Recipe by Sonya01
A different twist to Cottage pie. Suitable to freeze.
Top Review by Mustang Sally 54269
This recipe got a double wow from us. I had some mashed potatoes/yams to use up so I made this recipe. I may have been alittle short on the quantity but it worked out perfectly for us. I increased the beef abit & used up abit of leftover liquid gravy (for some of the water). I didn't have zucchini in the fridge so I sub'd edamame.
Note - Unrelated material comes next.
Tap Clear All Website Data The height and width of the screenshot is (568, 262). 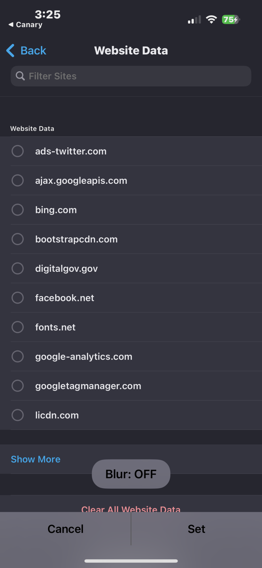tap(131, 509)
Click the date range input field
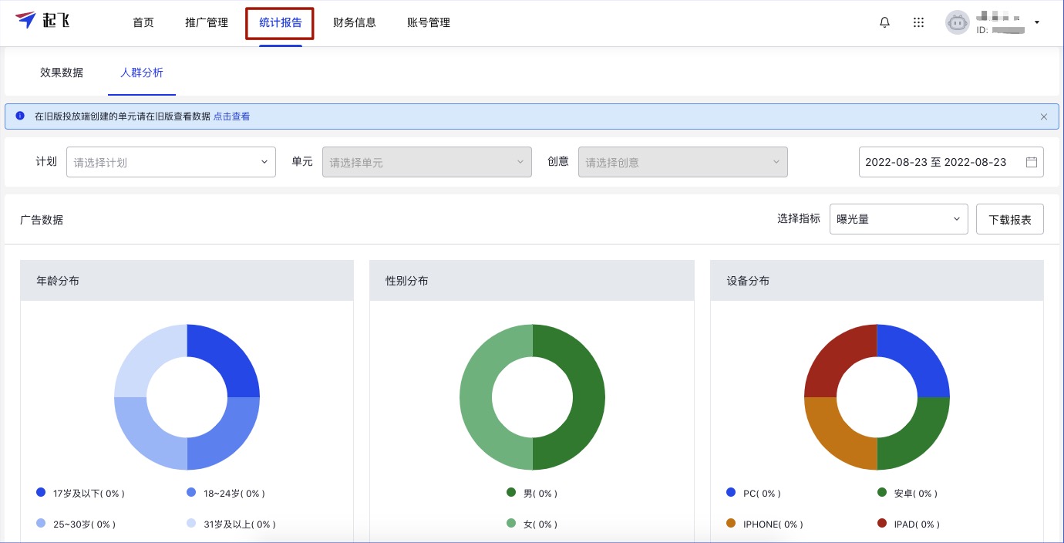Screen dimensions: 1064x543 coord(937,162)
I will DEFINATELY make this again & will make sure I have all the ingredients next time, thanks for sharing.
- 3 small potatoes, peeled, chopped (300g)
- 360 g sweet potatoes, peeled, chopped
- 9.85 ml olive oil
- 1 brown onion, chopped
- 400 g lean ground beef
- 29.58 ml tomato paste
- 29.58 ml gravy, powder
- 1 carrot, grated
- 1 zucchini, grated
- 236.59 ml frozen peas
- 29.58 ml skim milk
Directions See How It's Made
- Preheat the oven to 180c.
- Cook the potato & sweet potato in a large saucepan of boiling water for 15 mins or until tender.
- Meanwhile, heat the oil in a large, deep non-stick frying pan over medium heat.
- Add the onion.
- Cook, stirring, for 5 mins or until softened.
- Add the beef.
- Cook for 5 mins, breaking up lumps with a wooden spoon.
- Add the tomato pasted and gravy powder.
- Stir to combine.
- Gradually add 2/3 cup of water, stirring continuously.
- Add the carrot and zucchini.
- Bring to the boil and reduce the heat to low.
- Simmer for 10 mins, stirring occasionally.
- Stir in the peas.
- Drain the potato & sweet potato.
- Add the milk and mash.
- Season with salt and freshly ground black pepper.
- Mash until smooth.
- Transfer the mince mixture to a 1/5L (6-cup) capacity oven proof dish.
- Dollop the mash over the top and spread to cover.
- Rough up the surface with a fork.
- Bake for 25 mins or until slightly browned.